As the year of the dragon approaches, many Chinese couples have been trying for a baby to be born in what they believe to be the most auspicious year.

The dragon is the only mythical creature among the 12 animals of the Chinese zodiac. The Chinese regard the dragon as a symbol of strength and intelligence, and was a sign that was reserved for past emperors of China.

The year of the dragon begins next Monday on the Jan. 23, and many dragon babies have already been prepared to make an entrance.

China, Hong Kong, Taiwan and countries like Singapore with a large Chinese population have all experienced big baby booms in previous dragon years, like in the millennium Hong Kong had a 5 percent rise in the number of births, according to official statistics. Asian officials also expect a baby boom in other Asian countries like South Korea, Vietnam and Macau.

Many of these East Asian counties have extremely low birth rates, suggesting that young couples in these rapidly developing societies choose quality of life and career advancement over child rearing responsibilities.

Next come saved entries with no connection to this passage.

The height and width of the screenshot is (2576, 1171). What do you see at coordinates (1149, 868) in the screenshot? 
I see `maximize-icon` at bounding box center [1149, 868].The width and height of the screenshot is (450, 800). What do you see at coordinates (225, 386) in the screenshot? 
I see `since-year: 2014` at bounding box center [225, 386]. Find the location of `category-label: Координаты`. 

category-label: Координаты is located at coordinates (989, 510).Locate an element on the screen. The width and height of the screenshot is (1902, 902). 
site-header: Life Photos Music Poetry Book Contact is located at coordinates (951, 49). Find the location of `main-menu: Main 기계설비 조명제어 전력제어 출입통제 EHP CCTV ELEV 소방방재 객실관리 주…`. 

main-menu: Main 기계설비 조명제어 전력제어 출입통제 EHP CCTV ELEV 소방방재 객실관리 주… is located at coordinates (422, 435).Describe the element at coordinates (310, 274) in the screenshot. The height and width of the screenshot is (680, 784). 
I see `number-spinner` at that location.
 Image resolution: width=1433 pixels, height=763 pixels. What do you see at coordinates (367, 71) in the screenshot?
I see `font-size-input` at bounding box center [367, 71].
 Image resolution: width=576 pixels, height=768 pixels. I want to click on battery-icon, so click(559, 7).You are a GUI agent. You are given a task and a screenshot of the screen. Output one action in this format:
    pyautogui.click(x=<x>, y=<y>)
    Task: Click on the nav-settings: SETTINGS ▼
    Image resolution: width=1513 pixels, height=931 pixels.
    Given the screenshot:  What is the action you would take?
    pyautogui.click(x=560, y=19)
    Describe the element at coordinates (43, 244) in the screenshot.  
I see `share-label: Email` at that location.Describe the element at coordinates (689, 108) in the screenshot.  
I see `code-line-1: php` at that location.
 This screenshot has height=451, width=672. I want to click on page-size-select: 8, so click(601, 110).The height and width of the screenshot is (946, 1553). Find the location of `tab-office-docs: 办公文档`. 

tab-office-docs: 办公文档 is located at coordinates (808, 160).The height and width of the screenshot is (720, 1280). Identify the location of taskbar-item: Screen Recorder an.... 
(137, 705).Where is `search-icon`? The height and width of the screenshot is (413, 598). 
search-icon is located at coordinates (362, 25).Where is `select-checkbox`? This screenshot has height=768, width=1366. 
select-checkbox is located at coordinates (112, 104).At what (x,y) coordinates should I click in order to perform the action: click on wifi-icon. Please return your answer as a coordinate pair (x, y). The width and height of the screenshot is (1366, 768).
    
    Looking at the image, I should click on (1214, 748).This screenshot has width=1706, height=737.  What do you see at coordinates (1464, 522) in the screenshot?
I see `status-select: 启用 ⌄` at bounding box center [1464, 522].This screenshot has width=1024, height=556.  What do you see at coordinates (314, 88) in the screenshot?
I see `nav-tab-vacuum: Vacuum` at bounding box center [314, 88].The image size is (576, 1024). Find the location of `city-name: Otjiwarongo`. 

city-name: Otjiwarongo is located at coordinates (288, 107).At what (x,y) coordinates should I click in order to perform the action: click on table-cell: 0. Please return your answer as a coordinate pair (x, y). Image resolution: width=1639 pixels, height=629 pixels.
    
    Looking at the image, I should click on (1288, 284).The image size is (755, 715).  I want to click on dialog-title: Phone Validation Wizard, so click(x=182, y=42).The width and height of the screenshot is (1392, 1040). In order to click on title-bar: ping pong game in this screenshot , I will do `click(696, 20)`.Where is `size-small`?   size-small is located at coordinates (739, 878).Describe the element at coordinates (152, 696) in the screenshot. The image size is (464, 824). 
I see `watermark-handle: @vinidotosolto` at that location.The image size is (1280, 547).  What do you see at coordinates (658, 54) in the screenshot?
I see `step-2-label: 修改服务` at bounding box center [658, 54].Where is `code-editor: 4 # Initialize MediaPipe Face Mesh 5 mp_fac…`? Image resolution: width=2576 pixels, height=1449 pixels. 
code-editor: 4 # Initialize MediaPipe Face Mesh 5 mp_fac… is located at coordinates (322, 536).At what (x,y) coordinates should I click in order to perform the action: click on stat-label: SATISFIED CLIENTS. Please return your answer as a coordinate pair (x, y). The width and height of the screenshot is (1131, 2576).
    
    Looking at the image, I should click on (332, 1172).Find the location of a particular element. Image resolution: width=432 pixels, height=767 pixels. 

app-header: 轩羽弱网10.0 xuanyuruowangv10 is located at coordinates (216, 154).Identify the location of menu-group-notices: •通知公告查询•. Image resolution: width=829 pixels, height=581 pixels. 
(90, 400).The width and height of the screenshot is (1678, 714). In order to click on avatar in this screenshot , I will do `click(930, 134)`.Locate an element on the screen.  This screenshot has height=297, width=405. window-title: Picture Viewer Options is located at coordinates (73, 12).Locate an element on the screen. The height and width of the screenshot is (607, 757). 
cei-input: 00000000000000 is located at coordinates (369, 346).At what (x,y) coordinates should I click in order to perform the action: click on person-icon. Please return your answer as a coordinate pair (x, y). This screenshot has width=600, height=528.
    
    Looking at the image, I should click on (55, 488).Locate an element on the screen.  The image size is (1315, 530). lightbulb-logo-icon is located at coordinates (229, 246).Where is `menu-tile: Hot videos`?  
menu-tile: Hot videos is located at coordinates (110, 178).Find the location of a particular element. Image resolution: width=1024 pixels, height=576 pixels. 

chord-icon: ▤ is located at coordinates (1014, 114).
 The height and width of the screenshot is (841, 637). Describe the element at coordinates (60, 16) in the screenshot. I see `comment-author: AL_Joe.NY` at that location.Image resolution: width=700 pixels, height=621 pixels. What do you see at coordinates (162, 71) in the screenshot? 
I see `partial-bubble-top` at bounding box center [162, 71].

However, the Year of the Dragon seems to be breaking the trend.

A survey in Hong Kong showed that 70 percent of couples there wanted children born under the dragon sign, and South Korea, Vietnam and China all reported similar enthusiasm about dragon-year childbearing.

Taiwan has one of the lowest birth rates in the world. That circumstance has worried Taiwanese officials for the past decade. They have tried to increase the island’s low fertility rate, which stands at less than one child for every Taiwanese women of childbearing age in 2010. The figure that year was at 0.9 children per woman, a drop from 1.03 children per woman the previous year. The Taiwanese government has tried to encourage families with cash incentives. These include a $100 monthly child care stipend, $330 from the government for delivering the first baby. That amount is doubled and tripled for the second and third baby.

However, the Year of the Dragon has previously boosted Taiwan’s birthrate. In 2000, the rate increased to 1.7 children per Taiwanese women of childbearing age from 1.5 the previous year.

Dr. Chen Shee-Uan, director of reproductive endocrinology and infertility at the National Taiwan University Hospital predicted that there will be an increase of 20 to 30 percent in the number of babies delivered at the hospital this year, and he expected the same spike for the number of in vitro fertilization treatments at his clinic, according to the BBC.

In December, China’s state news agency Xinhua reported that the country was expecting a five percent increase in the number of babies in 2012, and led to a spike in baby product manufacturers and companies offering pre-natal and infant care services within the country.

Many mainland Chinese mothers have already gone to Hong Kong for delivery preparation and to dodge the one-child policy and for rights of abode education for their future children. Last week many Hong Kong mothers with pushchairs protested amid fears of further influx, and authorities have taken steps to limit the number of deliveries by Chinese mainlanders and foreigners in both public and private hospitals.

However, the boom is not expected to last. Until the next dragon year, and especially next year in the year of the snake, there will most likely be a decline in birth.

Dr Zhang Yanxia, a visiting research fellow at the East Asian Institute in Singapore said that although there will be a dramatic increase in birth rates in 2012, the “dragon baby boom” is unlikely to make a significant impact on total fertility rates in the long run, according to the BBC.